A TX-16 Panel was created at in mid-January 1953 to study the logistics of the weapon, with representatives from Los Alamos National Laboratory, Sandia National Laboratory, and the Air Force Special Weapons Center. Wind-tunnel studies of the weapon ballistic casing were completed by October 1953. A parachute was used to guarantee that a bomber would be able to get to a safe distance before the weapon detonated. The first drop test of a TX-16 system was on December 7, 1953, at Salton Sea Test Base. Later drop tests continued there and at Edwards Air Force Base, and were ended on April 13, 1954. Sandia, who was in charge of designing the afterbody, fuze (barometric fuze), parachute, and power supply, released its components on April 15, with the provision that the weapon was usable only as an airburst, with the hope that later a proximity fuze might be developed for a near-surface burst.

The TX-16 shared common forward and aft casing sections with the TX-14 and TX-17/24 and in the emergency capability (EC-16) version was almost indistinguishable from the EC-14.
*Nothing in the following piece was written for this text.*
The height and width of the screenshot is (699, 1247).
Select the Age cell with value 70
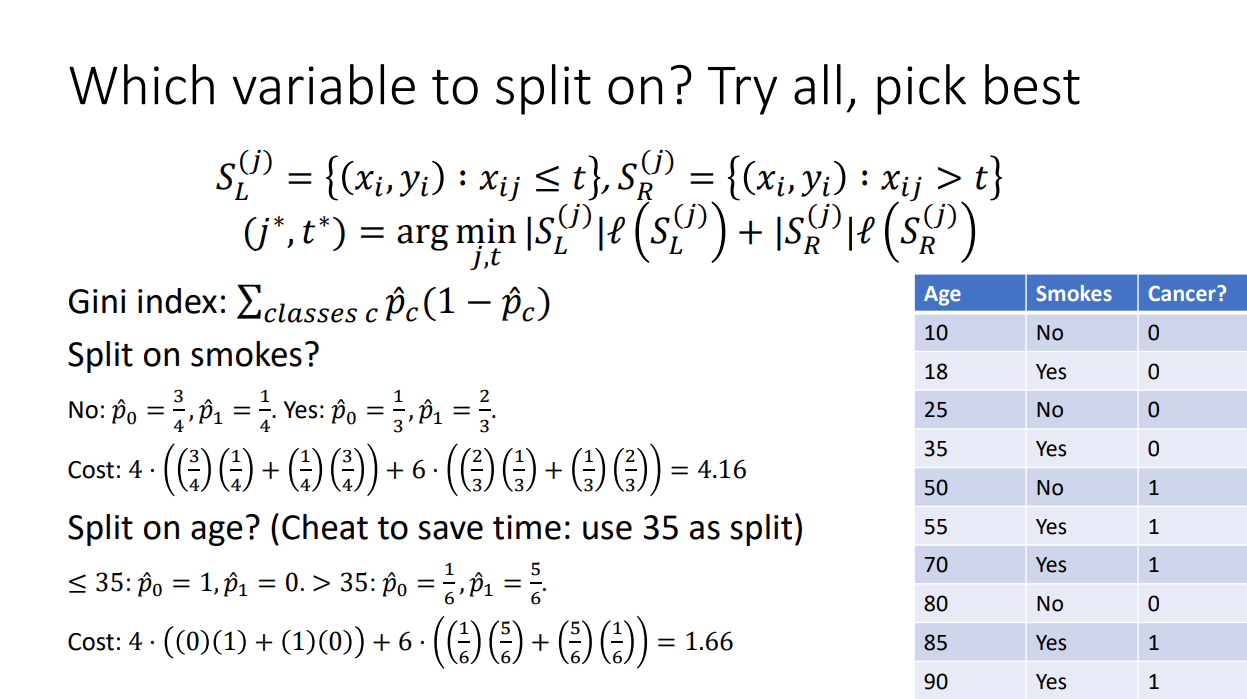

Five units were manufactured in January 1954, and deployed in an interim "emergency capability" role with the designation EC-16. In this context, "emergency capability" was understood as to mean that the system would require trained scientists and engineers to use, and would "thus be in a state corresponding to the Little Boy and Fat Man bombs at their time of use in World War II."
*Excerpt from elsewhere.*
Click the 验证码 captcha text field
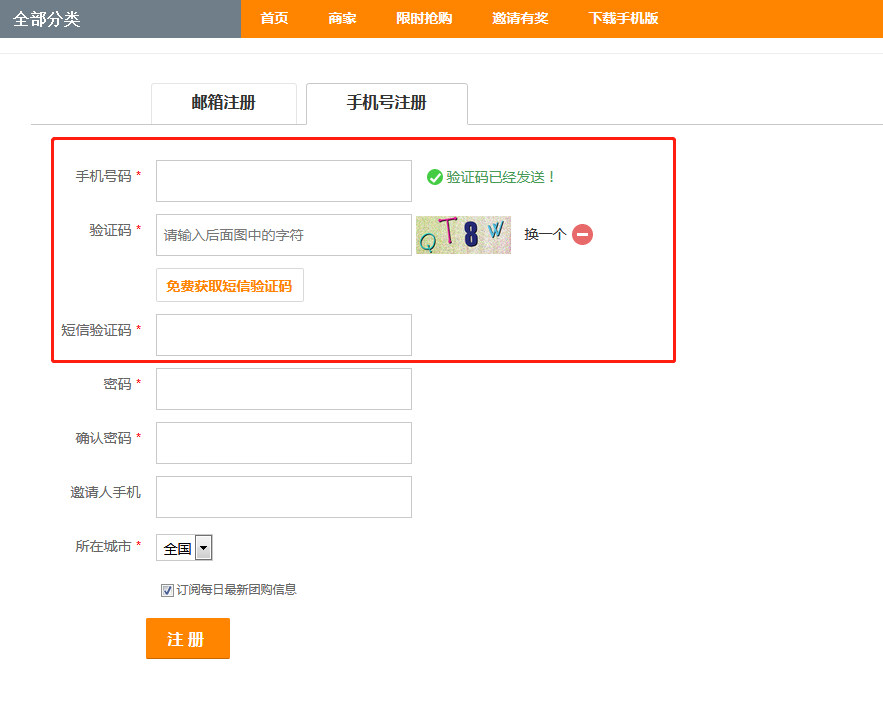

By April 1954, all EC-16 units were retired, as alternative solid-fueled thermonuclear weapons had been tested successfully at Operation Castle. These solid-fuel thermonuclear bombs were far easier to handle, requiring no cryogenic temperature materials or cooling system. It was replaced with the five EC-14 weapons brought up to an acceptable standard as the TX-14 and production Mark 17 nuclear bombs in mid-1954.